INSTRUCTIONS TO FOLLOW => Nothing but an exact repeat of the data, with pictures removed, belongs in the answer.

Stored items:
****************************************
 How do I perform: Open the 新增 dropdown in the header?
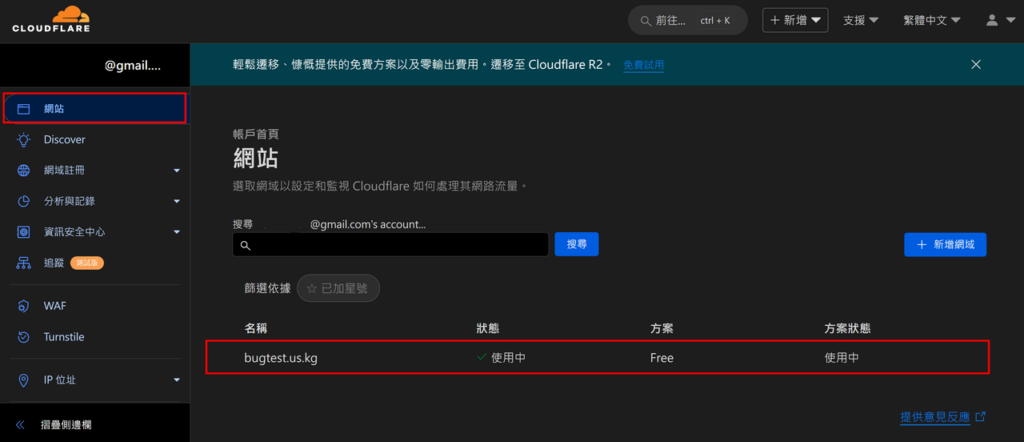[x=796, y=20]
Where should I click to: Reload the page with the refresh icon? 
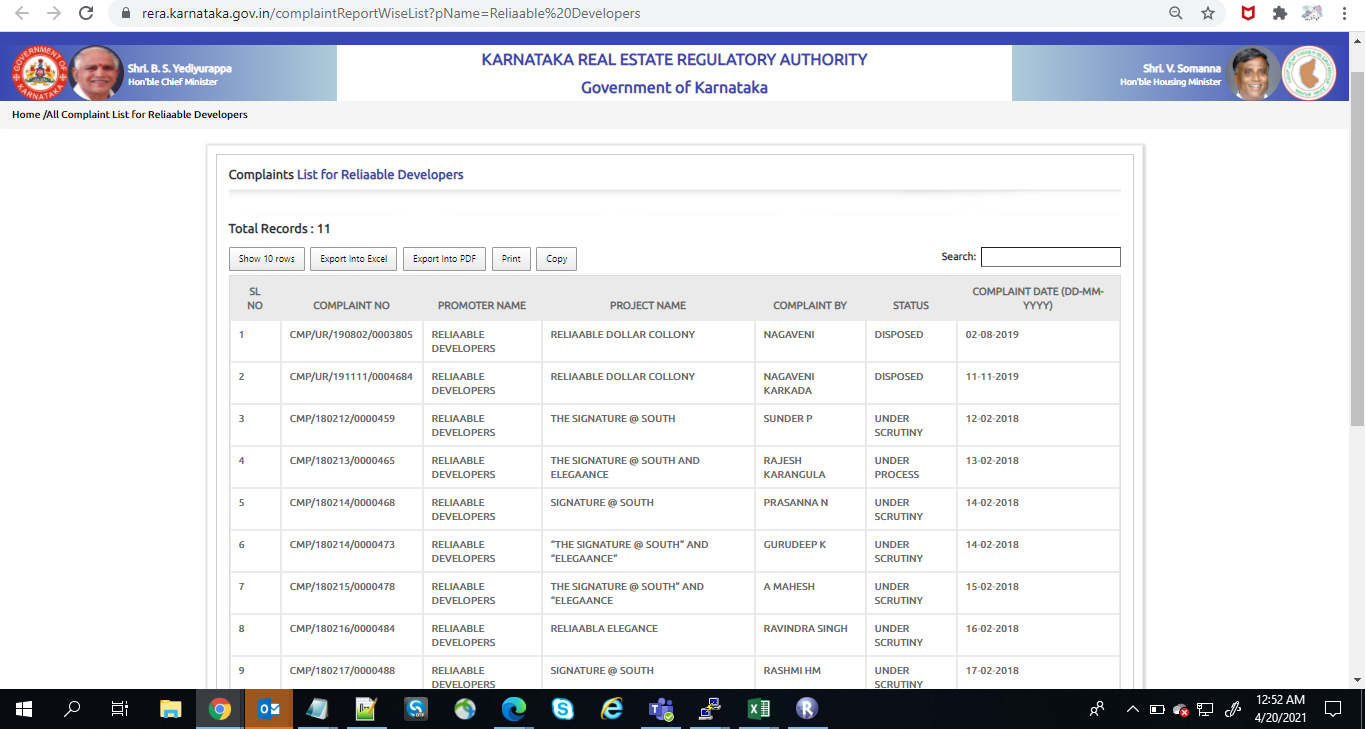[87, 14]
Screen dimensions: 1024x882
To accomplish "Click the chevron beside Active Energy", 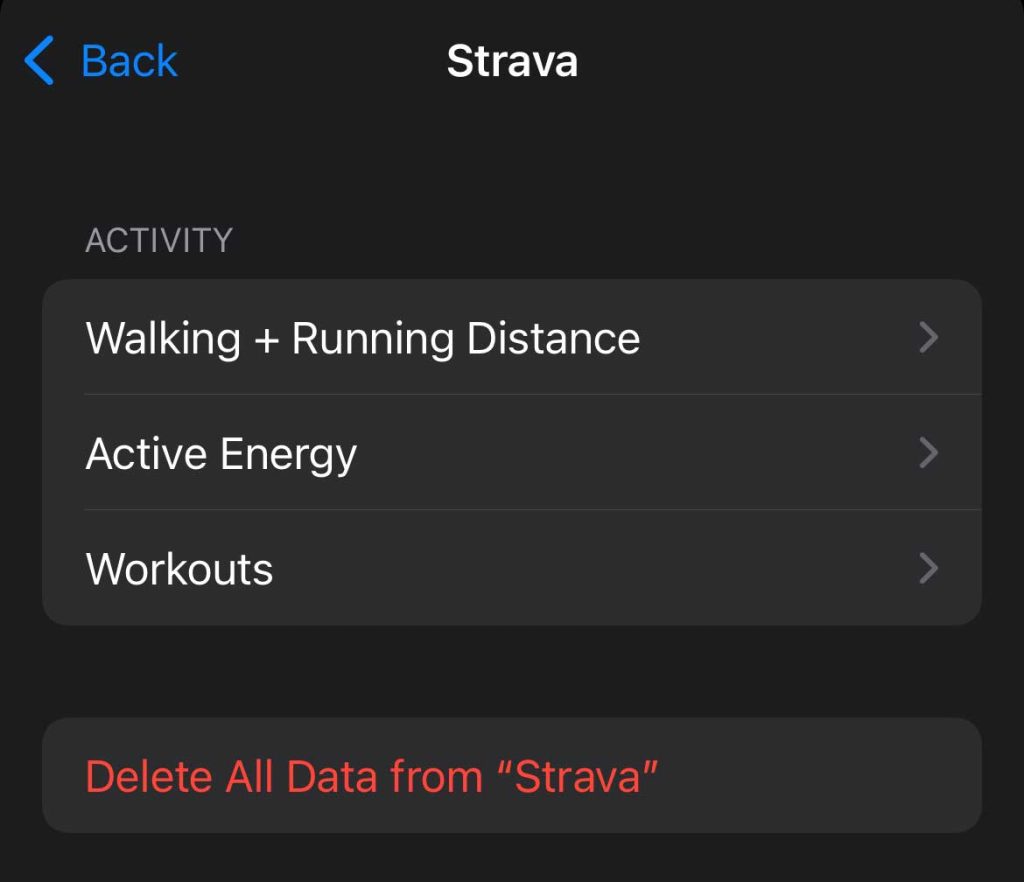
****************************************
ANSWER TO THIS EXERCISE =>
 How do I perform: Open the 新增 dropdown in the header?
[x=796, y=20]
Where should I click to: Reload the page with the refresh icon? 
[87, 14]
Screen dimensions: 1024x882
To accomplish "Click the chevron beside Active Energy", 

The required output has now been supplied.